-- Opening Marker --
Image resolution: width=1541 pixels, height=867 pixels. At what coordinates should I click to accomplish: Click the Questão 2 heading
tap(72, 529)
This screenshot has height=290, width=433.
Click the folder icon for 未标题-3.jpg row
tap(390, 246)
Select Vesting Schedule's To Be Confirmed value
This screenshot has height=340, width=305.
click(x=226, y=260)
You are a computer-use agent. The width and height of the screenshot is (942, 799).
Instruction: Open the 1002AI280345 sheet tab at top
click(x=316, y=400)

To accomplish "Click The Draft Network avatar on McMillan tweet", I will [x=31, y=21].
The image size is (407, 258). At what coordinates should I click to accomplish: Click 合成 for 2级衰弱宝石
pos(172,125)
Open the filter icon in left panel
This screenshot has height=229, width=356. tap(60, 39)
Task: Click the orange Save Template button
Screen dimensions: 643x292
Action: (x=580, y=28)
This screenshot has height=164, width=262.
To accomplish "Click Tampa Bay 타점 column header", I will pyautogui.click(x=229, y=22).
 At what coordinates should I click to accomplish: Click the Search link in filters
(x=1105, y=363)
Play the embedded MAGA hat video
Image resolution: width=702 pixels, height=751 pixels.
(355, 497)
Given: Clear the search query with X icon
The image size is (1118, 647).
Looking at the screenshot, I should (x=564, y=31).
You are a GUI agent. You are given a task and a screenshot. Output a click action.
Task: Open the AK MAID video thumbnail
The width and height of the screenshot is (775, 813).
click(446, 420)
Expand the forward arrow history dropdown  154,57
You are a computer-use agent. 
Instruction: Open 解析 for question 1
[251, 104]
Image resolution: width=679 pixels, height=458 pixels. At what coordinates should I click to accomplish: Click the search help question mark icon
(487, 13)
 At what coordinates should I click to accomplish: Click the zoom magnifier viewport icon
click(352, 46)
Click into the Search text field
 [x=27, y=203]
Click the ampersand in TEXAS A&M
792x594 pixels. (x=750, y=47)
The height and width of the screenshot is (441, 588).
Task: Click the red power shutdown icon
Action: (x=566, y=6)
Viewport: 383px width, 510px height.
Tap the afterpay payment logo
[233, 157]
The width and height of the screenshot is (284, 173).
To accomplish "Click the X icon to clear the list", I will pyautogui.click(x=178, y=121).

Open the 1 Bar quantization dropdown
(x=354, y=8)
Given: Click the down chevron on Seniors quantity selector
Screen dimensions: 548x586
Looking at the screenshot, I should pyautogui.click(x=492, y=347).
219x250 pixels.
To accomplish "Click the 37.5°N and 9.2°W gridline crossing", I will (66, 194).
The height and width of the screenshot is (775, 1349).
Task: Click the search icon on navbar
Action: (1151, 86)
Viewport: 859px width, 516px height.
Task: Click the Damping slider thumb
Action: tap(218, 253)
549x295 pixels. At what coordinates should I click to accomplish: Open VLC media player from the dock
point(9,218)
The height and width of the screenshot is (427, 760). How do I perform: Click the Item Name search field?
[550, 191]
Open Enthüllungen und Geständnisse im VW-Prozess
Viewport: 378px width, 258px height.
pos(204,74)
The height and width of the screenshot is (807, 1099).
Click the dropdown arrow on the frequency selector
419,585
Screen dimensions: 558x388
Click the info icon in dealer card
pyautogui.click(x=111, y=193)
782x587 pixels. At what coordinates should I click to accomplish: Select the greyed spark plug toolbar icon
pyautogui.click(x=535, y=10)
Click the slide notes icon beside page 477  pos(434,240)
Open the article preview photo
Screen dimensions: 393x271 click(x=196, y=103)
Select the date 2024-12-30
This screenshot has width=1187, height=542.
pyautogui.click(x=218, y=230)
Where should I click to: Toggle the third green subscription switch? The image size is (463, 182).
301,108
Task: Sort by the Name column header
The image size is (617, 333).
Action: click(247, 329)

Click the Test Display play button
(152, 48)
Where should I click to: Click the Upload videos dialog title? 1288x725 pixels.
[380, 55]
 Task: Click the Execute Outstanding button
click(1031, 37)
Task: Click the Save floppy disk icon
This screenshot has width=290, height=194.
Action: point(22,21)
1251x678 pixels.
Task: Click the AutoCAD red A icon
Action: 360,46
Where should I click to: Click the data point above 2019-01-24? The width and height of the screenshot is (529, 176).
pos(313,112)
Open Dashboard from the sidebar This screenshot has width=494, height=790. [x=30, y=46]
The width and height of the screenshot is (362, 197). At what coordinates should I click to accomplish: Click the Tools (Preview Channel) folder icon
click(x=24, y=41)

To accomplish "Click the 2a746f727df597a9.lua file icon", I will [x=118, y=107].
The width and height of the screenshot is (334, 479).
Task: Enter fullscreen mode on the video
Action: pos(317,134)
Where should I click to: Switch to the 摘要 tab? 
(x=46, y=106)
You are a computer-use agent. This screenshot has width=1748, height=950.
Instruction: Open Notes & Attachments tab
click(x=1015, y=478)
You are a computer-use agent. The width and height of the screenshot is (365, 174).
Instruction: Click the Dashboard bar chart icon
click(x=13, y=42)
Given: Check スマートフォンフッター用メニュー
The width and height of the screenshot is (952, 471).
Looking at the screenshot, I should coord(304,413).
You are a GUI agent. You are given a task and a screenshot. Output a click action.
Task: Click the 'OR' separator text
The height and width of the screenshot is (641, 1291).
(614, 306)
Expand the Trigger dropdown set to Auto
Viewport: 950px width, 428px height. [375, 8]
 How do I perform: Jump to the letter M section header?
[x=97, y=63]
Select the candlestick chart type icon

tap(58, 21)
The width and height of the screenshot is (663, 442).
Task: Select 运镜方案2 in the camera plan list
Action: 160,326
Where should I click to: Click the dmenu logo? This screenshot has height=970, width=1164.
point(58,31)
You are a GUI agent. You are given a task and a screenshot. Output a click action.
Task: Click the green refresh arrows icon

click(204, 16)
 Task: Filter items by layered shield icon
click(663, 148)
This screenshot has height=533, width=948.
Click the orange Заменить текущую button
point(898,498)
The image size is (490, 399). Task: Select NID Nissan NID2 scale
-- Closing Marker --
* [Task statement]:
Each line above that contains the string "computer" should be identified and copied.

* [Solution to this exercise]:
You are a computer-use agent. The width and height of the screenshot is (942, 799).
You are a computer-use agent. 
You are a computer-use agent. This screenshot has width=1748, height=950.
You are a computer-use agent. The width and height of the screenshot is (365, 174).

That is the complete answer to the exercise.